Problem requirements: Search the entries below for the word "chevron" and copy every line where it appears.

(Beginning of Records to process)

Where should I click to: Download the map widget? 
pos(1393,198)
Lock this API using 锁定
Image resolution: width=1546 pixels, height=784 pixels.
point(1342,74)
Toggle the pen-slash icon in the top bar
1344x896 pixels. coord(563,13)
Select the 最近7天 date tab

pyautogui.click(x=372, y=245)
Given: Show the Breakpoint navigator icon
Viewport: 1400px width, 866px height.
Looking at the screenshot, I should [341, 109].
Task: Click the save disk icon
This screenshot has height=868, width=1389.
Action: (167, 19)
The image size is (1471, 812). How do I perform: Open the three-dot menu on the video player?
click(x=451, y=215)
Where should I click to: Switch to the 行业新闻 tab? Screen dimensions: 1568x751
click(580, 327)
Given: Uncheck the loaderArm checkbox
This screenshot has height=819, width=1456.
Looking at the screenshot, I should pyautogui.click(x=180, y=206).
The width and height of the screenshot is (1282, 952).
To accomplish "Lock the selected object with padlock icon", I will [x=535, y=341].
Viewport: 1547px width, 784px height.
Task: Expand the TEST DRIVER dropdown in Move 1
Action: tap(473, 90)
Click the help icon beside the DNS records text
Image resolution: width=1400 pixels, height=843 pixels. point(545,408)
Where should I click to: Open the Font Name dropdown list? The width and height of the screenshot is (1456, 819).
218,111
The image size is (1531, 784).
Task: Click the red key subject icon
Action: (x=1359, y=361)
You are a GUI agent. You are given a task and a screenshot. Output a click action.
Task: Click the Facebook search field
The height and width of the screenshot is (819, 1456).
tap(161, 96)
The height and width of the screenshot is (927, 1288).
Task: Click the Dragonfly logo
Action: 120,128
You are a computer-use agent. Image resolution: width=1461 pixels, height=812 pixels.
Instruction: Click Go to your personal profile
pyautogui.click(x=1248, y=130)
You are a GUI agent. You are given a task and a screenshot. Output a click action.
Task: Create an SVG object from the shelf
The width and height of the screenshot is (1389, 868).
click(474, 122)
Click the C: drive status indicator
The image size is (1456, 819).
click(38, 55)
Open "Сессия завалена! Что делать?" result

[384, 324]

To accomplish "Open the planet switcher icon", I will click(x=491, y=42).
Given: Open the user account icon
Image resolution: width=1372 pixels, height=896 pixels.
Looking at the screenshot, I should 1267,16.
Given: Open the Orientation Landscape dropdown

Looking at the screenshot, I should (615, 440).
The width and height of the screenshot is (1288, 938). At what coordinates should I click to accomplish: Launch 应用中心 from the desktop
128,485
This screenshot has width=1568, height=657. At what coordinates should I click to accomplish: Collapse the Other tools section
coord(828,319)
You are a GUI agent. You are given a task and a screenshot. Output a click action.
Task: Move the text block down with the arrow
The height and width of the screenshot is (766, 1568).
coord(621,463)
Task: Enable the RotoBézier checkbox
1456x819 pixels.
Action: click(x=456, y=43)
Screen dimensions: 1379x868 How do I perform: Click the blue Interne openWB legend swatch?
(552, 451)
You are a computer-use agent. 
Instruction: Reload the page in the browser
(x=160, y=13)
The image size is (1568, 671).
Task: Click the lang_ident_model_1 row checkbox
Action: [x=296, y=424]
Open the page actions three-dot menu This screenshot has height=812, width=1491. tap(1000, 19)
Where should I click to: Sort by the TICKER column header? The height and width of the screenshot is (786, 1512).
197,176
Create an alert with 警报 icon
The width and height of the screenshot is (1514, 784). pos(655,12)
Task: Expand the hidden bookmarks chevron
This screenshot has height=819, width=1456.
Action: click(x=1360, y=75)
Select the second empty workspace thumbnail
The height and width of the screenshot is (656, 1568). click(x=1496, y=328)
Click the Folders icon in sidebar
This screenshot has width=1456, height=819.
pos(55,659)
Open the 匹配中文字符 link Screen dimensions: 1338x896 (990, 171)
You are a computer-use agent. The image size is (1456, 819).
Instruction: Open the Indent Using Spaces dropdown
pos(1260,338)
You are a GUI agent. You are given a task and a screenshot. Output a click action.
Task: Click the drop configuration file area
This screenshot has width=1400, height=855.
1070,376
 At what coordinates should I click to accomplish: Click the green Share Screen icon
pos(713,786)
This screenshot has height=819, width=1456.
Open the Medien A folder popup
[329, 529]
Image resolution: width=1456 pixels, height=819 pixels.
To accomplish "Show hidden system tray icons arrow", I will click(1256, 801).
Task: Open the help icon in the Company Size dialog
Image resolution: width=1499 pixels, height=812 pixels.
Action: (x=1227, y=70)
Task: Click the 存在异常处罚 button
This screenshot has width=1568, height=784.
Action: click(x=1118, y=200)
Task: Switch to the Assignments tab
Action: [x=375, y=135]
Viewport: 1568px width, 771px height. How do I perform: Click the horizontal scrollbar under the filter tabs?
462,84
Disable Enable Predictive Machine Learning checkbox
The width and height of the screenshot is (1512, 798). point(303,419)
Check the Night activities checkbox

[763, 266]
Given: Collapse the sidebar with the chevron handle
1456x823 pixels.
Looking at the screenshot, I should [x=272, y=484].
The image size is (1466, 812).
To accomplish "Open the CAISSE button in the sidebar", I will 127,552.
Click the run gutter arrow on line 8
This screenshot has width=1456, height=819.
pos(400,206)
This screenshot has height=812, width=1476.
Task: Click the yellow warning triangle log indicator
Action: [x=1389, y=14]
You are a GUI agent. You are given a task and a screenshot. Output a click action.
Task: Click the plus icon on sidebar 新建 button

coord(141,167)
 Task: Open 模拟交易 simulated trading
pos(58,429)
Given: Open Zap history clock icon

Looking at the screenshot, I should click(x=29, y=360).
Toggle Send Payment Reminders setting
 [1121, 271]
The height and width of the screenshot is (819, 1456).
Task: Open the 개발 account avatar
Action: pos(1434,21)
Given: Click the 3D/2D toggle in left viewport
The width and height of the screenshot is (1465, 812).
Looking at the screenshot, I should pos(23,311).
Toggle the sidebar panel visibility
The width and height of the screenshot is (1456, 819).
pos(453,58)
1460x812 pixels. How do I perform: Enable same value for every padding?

(End of Records to process)

Solution for this exercise:
Task: Expand the hidden bookmarks chevron
Given: Collapse the sidebar with the chevron handle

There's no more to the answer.